Suppose we have data of 500 customers and their salary. Based on this salary data, we have to find out if the customer would buy a car or not. We can use logistic regression to compute this.

First step is to load the data-

train=read.csv(E:\Courses\ML\Salary.csv)

Then we need to create training and validation data from the given data. For this we use ‘caTools’ package –

install.packages(‘caTools’)

library(caTools)

set.seed(88)

split <- sample.split(train$Recommended, SplitRatio = 0.75)

Now we will get the training and test data as follows –

salarytrain <- subset(train, split == TRUE)

salarytest <- subset(train, split == FALSE)

Now we construct our logistic regression model –

model <- glm (Recommended ~ .-ID, data = salarytrain, family = binomial)

summary(model)

Now we predict if the customer would buy a car or not –

predict 0.5)

This example shows how logistic regression can be used to predict a binary outcome. In this case, we predicted whether a customer would buy a car or not based on his salary. We can use this in more complex cases.

## Conclusion

In this article, we first learned about machine learning and algorithms in it. Then we learned a little about R and how we can handle data in R. Then we saw how actually we can use machine learning algorithms in R with the help of two examples. In the examples, we covered the basics of Naive Bayes and Logistic Regression algorithms.
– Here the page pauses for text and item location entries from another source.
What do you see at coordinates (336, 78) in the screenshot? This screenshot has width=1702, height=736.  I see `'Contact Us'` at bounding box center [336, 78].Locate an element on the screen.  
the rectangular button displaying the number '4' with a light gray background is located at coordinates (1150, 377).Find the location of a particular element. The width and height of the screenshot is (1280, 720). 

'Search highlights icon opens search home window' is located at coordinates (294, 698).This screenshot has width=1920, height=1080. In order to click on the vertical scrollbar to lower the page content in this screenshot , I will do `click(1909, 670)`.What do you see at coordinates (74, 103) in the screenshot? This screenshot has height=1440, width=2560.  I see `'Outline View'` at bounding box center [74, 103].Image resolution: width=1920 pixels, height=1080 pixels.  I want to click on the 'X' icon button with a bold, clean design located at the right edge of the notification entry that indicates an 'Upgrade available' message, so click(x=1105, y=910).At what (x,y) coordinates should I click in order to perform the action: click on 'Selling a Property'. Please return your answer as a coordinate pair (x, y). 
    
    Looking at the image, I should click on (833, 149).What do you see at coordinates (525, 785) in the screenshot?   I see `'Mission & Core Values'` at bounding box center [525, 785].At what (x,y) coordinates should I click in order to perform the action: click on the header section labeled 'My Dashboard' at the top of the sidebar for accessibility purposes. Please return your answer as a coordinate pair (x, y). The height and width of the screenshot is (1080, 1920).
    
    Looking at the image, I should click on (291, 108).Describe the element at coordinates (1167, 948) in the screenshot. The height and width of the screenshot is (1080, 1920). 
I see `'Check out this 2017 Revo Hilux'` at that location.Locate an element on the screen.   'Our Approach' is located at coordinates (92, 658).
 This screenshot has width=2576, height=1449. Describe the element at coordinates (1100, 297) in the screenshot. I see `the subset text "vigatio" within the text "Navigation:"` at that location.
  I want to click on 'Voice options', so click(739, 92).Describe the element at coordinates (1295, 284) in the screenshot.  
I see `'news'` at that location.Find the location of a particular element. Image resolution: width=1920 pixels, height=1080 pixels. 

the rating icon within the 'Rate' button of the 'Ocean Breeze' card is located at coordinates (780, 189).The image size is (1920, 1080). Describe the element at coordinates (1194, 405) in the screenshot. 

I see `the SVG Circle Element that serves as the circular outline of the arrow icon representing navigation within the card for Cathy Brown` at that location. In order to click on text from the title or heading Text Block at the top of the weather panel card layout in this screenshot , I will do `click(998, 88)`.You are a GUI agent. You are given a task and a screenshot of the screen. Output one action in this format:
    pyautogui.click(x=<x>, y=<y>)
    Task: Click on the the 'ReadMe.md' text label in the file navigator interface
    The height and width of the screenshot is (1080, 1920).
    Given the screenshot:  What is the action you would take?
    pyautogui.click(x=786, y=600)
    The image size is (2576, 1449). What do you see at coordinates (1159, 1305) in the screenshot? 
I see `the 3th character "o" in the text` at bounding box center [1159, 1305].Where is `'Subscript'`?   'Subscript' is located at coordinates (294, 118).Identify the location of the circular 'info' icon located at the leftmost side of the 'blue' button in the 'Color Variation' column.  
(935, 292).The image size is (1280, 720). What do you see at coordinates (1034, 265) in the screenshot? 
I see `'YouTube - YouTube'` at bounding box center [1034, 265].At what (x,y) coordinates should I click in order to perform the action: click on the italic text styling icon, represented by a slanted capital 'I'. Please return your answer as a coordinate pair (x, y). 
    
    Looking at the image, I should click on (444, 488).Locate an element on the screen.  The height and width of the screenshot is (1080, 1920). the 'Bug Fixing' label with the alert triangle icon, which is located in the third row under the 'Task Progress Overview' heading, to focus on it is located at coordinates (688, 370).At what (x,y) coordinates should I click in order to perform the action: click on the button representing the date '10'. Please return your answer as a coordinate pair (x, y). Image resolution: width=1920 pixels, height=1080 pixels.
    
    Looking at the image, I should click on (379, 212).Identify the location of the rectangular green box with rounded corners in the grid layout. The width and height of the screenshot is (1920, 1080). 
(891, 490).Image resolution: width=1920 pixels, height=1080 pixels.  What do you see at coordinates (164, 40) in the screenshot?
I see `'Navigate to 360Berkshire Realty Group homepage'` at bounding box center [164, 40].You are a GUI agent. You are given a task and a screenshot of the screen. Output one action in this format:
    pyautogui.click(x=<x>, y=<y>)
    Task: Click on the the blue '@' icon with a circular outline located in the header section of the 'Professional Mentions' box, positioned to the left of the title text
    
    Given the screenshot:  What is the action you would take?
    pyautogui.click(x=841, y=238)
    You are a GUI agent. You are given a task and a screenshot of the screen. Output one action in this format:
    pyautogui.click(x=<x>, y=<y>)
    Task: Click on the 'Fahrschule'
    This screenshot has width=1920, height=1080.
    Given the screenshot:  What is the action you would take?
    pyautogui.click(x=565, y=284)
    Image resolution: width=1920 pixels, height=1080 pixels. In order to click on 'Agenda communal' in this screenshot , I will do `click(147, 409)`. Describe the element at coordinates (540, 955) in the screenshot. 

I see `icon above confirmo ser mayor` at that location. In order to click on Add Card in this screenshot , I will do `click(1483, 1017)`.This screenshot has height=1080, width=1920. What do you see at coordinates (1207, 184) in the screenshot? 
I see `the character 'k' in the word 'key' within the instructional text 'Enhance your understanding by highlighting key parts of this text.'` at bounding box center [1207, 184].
Machine Learning is a vast and rapidly growing field. It has many applications. It can be applied in a variety of other fields like financial market analysis, speech recognition, search engine optimization, natural language processing, bioinformatics, time series forecasting and many more.

Apart from R, there are many software that can be used to create machine learning models. However, R is one of the best to learn machine learning among them. It is easy to use and powerful that makes it versatile to use.